It’s not like the show never points out that Theon’s position in Winterfell is one of hostage! But the centrality of the Starks to the show makes it really difficult to look at things through anything other than Stark-tinted glasses-- and because the show primes the audience to think of the Starks as generally good and noble and kind, it’s not easy to see that even those who are good and noble and kind are perfectly capable of inflicting harm on others. Just because Ned Stark seems like a really nice dude doesn’t mean he won’t take a child hostage. In fact, it is absolutely because Ned Stark is a... nice dude... that he takes a child hostage; this is a kind of niceness that has very strict limits on what kinds of mercy are allowed and when. Taking Theon hostage means that the Greyjoys can be kept in check instead of being eradicated off the face of the planet, but just because that minimizes overall bloodshed doesn’t mean that Theon can’t be rendered precarious and miserable by it.
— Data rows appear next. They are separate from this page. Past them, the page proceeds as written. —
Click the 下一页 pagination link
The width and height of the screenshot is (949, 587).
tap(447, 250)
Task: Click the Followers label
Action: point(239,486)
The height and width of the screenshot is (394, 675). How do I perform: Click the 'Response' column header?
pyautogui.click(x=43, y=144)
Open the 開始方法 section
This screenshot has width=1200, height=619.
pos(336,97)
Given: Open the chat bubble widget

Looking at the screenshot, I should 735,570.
Also, it’s extra hard to remember that Theon doesn’t need redemption when Theon himself is constantly looking for redemption. Even though the only real human connection he has with the Starks is through Robb, Theon does DESPERATELY want to belong to the family that he’s grown up in. So, you know, I get it! I understand why a lot of people would watch the show and think that Theon’s betrayal of Robb’s trust is tantamount to turning on one’s own family! That his taking of Winterfell is some sort of INTERNECINE CATASTROPHE!
But that’s a conclusion that comes from adopting the show’s viewpoint as your own. Again, I get it. When a text wants something, it tries to make you want it too. My concern is that reading against the text is a skill that we're not really given the chance to learn very well or practice very often, but that it’s such an important skill to have in order to be thoughtful, critical interlocutors of both fictional and nonfictional materials. Saying that Theon needs redemption is to take for granted a lot of assumptions that undergird GoT’s diegetic worldviews (some of which are also ASoIaF’s); that the Starks are “good,” that family must come first, that one has to pay for one’s wrongs with suffering and death. But none of these are inviolable truths! The Starks are just people, a family is nothing but a socially constructed unit, and punishment is not the only possible response to a misdeed.
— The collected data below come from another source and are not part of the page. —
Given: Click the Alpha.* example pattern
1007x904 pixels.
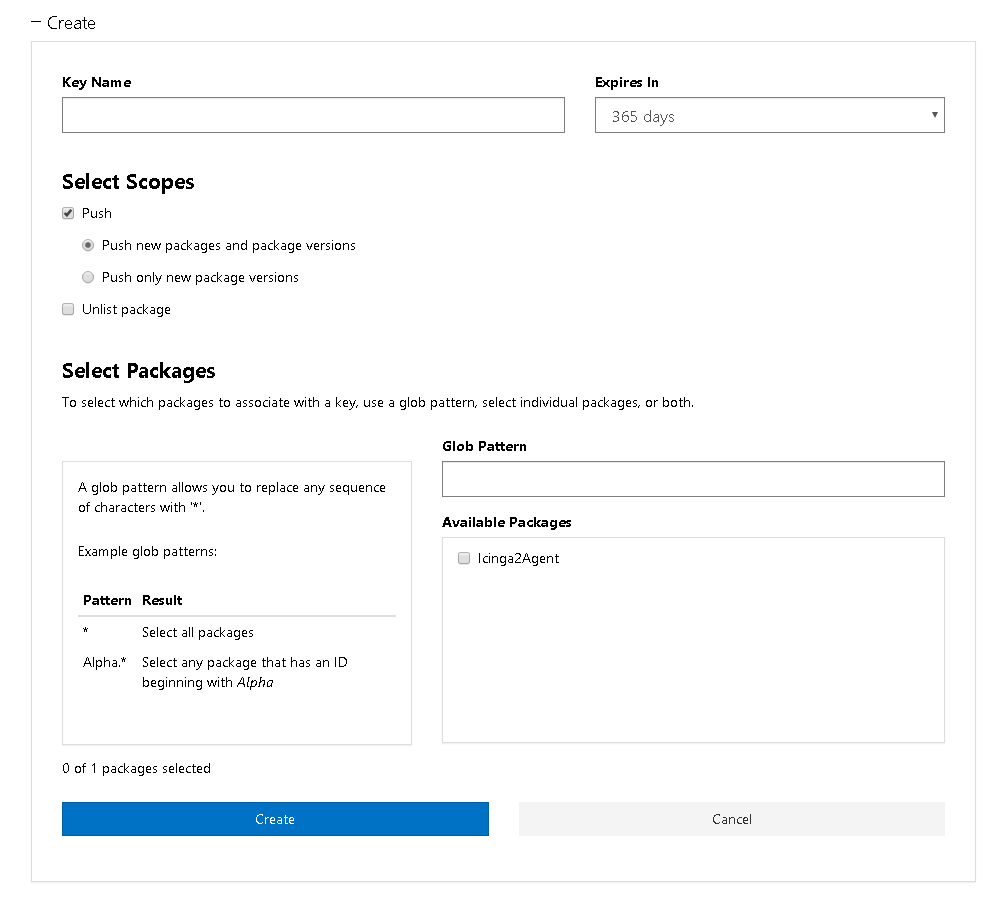Looking at the screenshot, I should 104,662.
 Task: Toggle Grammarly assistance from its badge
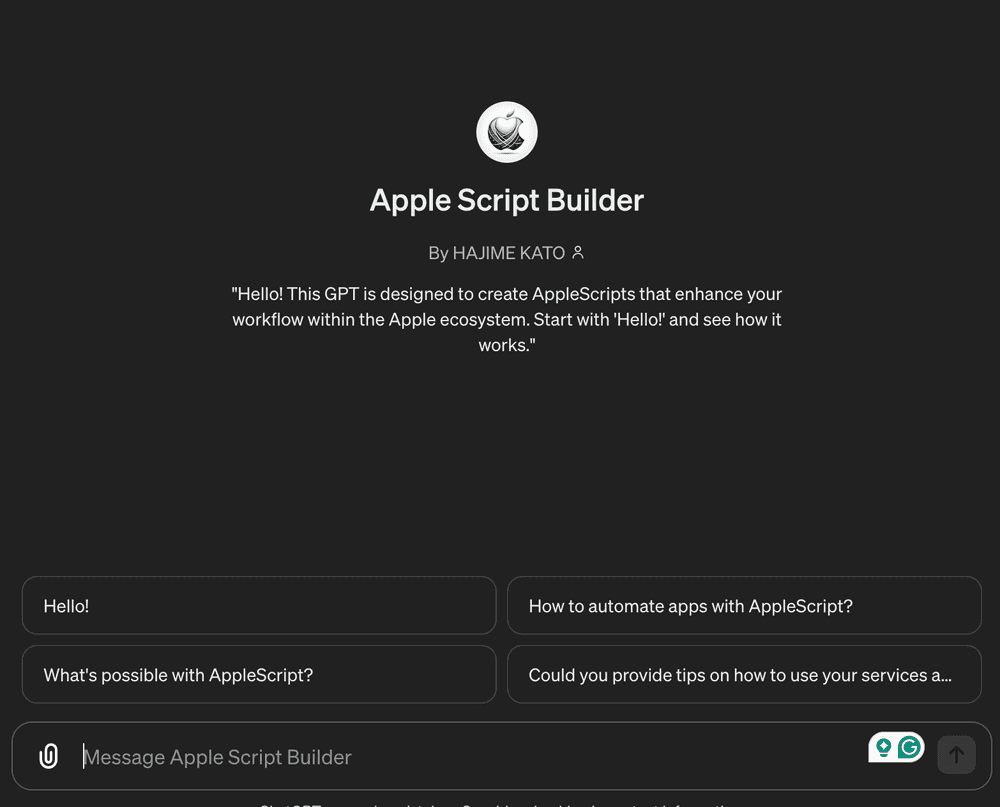point(896,747)
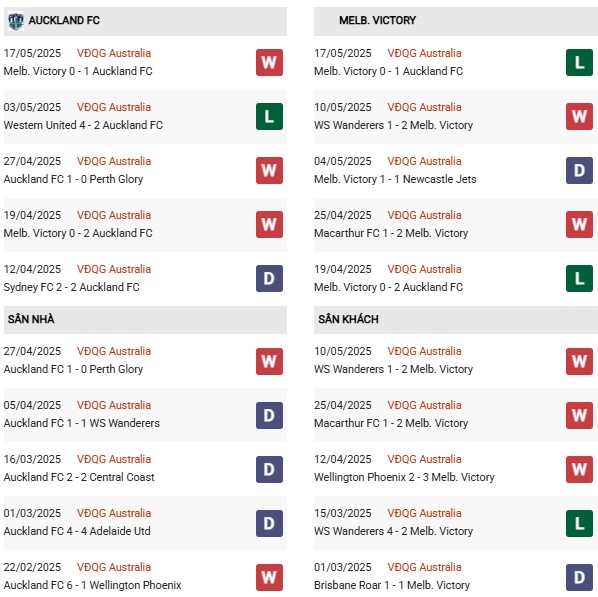This screenshot has height=597, width=598.
Task: Click the W badge for Auckland FC 6-1 Wellington Phoenix
Action: pyautogui.click(x=269, y=577)
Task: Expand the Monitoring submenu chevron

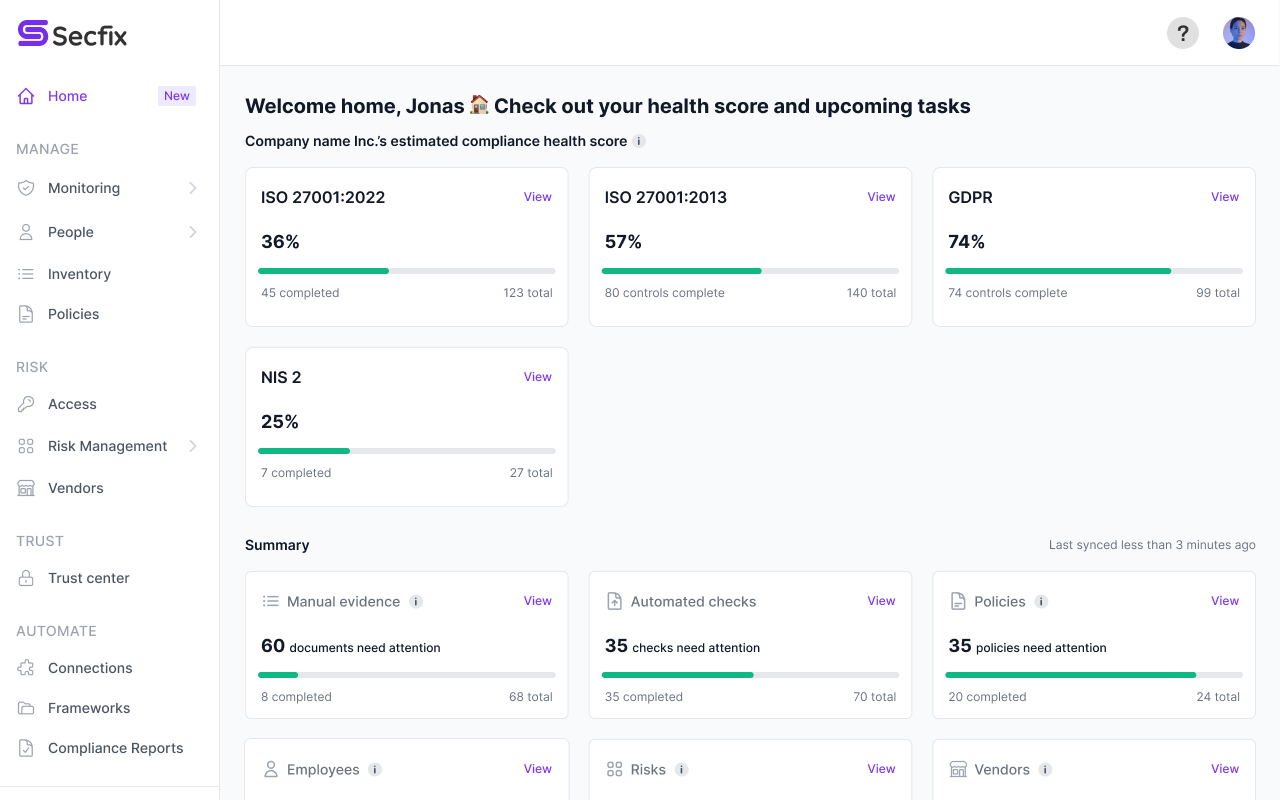Action: [194, 188]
The last point, especially. In a Renaissance revenge tragedy, things don’t end when vengeance has been served and everyone is satisfied with the state of affairs. They end because vengeance has snowballed freakishly out of control and there is no longer anyone left alive to pursue vengeance or be avenged upon. Suffering can never adequately pay for suffering. How the heck does Theon lying dead in the Godswood do anything to unstage the Red Wedding? What does Theon being flayed in the Dreadfort do to unkill the miller’s boys? To think of Theon’s story as a redemption arc is also to place his torture and abuse within that framework, and the rhetoric of “he got what he deserved” presupposes a moral economy that operates on the principle that punitive measures are necessary to right a wrong. But suffering can never adequately pay for suffering. I read the Reek section of Theon’s story as being in large part about the inherent failure of this sort of punitive moral economy; you may want to see someone punished, but the problem is that once you start punishing them, there’s no clear point at which to stop.
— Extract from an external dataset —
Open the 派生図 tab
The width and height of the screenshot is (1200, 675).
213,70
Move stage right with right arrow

What’s so vile is that setting up Theon’s story as a redemption arc also made a lot of people react to trauma with a fantastic lack of compassion! This is why Peter Sagal can call late-season Theon a loser, and why a major-outlet thinkpiece can state with confidence that no one stans Theon. In a redemption arc, you serve your time and you stand back up and you finally do good; Theon’s inability to rise to the occasion in the aftermath of Ramsay was therefore a source of frustration for people who were expecting a glorious moment of redemption for Theon. Under this framework, his failure to fight Euron was a failure to seize that redemption when it was offered to him.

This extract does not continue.